Every line below that has the word "Харькове" counts once; report how many lines that makes, with no other words.

^^^^^^^^

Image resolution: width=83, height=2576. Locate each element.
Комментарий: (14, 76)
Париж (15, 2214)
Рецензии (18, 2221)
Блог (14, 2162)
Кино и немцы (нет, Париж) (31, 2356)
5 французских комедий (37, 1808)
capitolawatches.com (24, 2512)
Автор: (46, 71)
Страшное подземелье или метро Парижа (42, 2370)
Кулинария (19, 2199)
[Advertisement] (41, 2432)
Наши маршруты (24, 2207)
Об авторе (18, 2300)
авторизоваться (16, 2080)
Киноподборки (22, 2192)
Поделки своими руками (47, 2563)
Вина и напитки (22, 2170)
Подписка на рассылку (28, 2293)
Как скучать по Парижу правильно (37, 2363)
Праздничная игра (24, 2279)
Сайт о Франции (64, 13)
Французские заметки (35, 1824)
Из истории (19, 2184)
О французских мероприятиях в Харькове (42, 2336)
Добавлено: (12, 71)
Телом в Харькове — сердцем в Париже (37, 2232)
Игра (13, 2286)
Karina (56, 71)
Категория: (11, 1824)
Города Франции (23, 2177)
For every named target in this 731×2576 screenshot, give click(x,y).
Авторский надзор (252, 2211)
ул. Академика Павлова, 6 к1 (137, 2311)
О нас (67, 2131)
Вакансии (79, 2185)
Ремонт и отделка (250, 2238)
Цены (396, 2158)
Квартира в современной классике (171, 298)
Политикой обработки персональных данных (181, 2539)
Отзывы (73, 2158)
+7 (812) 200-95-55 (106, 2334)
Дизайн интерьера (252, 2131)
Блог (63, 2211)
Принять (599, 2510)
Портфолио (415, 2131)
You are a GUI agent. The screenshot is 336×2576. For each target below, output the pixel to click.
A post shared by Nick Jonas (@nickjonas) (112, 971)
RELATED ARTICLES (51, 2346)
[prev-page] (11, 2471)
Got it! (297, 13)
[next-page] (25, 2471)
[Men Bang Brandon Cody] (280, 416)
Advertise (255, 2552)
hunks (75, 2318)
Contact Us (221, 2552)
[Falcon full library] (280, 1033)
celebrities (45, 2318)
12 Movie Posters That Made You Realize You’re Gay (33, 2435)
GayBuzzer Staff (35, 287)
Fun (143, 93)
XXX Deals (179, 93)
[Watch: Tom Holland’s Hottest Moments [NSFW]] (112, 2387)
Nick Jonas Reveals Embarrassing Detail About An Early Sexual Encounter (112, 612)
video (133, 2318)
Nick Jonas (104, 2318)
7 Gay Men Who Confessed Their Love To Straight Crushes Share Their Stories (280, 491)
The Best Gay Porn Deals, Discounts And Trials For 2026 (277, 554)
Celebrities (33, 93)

^^^^^^^^

The completed task: 2